C・ダグラス・スミス『経済成長がなければ私たちは豊かになれないのだろうか』

               経済成長がなければ私たちは豊かになれないのだろうか (平凡社ライブラリー)
BGMになり得ないローラ・ニーロ聴きながら車内で読書。
1949年のトルーマン大統領就任演説以来イデオロギーとなった経済発展主義に対する、オルタナティヴの提示。僕らの生活の中にすっかり構造化されてて見えなくなっている危険な事実に気づかせてくれる手法は鮮やかだけれど、経済発展のマイナス面ばかりをあげつらうのもどうか。医学の進歩により助かるようになった命とか、メディアの発展と寄り添うようにして勝ち取られてきた思想・表現の自由とか、経済発展によって支えられている大切なものは山ほどある(もちろん、それらが他者の犠牲なしに成り立つのならばそれがベストに決まっているけれど)。
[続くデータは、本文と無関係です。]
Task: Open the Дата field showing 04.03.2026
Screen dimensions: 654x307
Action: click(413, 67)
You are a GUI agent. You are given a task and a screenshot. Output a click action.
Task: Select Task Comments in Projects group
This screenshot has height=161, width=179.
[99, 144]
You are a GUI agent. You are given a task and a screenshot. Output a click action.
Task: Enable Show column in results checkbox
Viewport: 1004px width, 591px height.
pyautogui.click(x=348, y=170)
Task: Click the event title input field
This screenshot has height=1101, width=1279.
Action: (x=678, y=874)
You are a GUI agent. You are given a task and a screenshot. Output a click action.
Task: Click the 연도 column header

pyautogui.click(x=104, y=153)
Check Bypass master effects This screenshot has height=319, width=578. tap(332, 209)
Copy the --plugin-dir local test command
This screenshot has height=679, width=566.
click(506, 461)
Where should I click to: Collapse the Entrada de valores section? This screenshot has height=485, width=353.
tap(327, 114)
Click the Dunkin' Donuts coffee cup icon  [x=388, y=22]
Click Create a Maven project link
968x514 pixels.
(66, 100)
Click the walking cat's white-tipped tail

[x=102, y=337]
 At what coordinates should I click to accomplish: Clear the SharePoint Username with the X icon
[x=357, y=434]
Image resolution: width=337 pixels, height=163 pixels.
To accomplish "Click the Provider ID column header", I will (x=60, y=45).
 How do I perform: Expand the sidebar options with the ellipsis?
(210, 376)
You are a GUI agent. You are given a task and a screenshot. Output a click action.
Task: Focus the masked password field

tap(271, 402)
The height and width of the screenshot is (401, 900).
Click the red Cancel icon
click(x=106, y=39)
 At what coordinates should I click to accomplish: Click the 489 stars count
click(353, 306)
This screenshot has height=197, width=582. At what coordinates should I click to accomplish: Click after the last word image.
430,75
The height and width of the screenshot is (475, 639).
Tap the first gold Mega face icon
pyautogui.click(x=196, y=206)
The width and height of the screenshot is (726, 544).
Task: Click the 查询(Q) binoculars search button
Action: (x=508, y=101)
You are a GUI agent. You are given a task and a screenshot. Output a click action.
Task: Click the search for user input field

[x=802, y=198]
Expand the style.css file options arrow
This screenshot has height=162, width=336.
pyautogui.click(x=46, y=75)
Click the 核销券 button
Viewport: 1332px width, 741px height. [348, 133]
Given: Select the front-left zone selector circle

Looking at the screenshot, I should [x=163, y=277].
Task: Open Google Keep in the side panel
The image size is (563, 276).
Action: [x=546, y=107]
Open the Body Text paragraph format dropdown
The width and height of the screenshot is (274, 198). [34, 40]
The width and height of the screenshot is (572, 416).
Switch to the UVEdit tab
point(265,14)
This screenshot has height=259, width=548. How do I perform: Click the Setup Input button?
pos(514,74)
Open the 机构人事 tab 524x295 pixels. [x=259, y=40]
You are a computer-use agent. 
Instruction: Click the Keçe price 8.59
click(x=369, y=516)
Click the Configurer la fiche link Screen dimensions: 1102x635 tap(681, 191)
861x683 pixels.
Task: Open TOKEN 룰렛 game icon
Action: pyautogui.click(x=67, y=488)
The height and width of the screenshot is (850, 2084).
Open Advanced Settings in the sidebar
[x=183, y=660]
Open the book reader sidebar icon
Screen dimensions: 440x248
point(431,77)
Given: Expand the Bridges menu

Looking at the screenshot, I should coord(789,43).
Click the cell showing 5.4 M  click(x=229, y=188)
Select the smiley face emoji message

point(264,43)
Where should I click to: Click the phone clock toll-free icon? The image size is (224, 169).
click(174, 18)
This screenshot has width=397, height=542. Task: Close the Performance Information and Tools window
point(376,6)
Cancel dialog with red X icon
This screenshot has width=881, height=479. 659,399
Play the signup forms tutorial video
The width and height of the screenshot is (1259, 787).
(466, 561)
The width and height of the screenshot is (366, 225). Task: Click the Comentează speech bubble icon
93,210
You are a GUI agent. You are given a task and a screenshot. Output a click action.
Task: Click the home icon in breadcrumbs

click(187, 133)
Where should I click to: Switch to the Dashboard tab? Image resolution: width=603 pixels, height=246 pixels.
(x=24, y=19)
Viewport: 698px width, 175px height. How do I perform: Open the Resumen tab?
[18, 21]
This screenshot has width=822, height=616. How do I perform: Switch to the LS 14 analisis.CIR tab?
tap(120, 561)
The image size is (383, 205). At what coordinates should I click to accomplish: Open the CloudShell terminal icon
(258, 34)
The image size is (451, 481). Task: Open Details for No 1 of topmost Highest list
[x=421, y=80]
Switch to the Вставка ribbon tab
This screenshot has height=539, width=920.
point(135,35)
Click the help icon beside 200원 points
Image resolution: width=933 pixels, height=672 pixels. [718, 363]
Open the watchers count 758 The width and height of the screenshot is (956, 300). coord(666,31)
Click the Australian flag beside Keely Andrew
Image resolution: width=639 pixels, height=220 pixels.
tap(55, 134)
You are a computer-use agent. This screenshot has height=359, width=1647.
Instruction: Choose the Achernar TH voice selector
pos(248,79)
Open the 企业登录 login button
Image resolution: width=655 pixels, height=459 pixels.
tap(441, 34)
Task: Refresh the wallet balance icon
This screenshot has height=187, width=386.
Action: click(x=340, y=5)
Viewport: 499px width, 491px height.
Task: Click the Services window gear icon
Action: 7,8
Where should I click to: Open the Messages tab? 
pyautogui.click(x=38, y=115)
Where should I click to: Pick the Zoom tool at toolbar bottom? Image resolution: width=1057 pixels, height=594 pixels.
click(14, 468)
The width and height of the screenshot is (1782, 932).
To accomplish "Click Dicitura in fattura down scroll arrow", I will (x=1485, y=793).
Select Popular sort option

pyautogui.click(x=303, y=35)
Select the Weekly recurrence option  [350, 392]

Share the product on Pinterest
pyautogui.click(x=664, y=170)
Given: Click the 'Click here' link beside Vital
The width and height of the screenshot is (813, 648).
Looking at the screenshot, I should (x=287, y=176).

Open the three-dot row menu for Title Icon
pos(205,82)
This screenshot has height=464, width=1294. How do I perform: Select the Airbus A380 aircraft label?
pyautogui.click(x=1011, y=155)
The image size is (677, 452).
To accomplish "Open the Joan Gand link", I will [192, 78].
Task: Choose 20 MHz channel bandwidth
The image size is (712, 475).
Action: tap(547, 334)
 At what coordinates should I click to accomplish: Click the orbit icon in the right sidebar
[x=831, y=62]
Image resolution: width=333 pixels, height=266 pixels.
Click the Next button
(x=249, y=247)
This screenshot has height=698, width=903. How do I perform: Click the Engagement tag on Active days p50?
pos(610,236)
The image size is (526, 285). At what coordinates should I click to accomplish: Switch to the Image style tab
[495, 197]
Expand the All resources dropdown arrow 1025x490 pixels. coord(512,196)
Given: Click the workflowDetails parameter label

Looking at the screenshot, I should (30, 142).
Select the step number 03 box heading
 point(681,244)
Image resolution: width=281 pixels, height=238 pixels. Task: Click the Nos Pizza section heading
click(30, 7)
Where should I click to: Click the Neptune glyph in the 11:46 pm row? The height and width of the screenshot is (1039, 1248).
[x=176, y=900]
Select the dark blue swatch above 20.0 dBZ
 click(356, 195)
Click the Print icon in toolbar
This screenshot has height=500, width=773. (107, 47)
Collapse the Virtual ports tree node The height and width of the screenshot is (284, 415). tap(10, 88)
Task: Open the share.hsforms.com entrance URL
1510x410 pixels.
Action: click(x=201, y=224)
そういったものを「発展途上国」が手にする権利を筆者はどう考えているのだろうか?それは単に先進国の人間が「豊かさの質を変え」れば解決される問題ではない。これでは山形浩生から「ラッダイト主義!」と誹られるのは免れない。そのバランス取りこそが思想にせよ、政策にせよ、一番難しいところなんだろうけれど。
思うに、こういった「エコロジスト」な方々は本当の意味でのエコロジー(生態学)から目を背けているのではないか。生物の行為で環境と相互作用しないものは一切ない。言ってみれば一挙手一投足が「環境破壊」なのである。地球のために、だとか、生態系のために、などという唄い文句を真に受けてはならない。このような上辺の美辞麗句を排し、極めて当てにならない我々の価値観や倫理を自覚した上で、人類の適応度*1を高める戦略を探す、それしか術はあるまい(もちろんこの中に生態系を保護することも含まれ得る)。人間が生物であることを認識すれば、究極の「人間中心主義」は必然、「エコロジー」なものにならざるをえない。
ただ本書の「持続可能な発展」へのストレートな批判は気持ちが良い。何を持続sustainさせるのか。主語の要らない形容詞を用いることで巧みに隠されたイデオロギーLOHASを手慰みにしている人たち(危うく自分も仲間入りしかけ)は必読。
 

*1:リチャード・ドーキンスの立場では、「適応度」とは個体、もしくはゲノムに用いられる述語なので、「人類」という種全体に対して用いるのは誤り。長谷川寿一・真理子せんせの『進化と人間行動』がわかりやすい。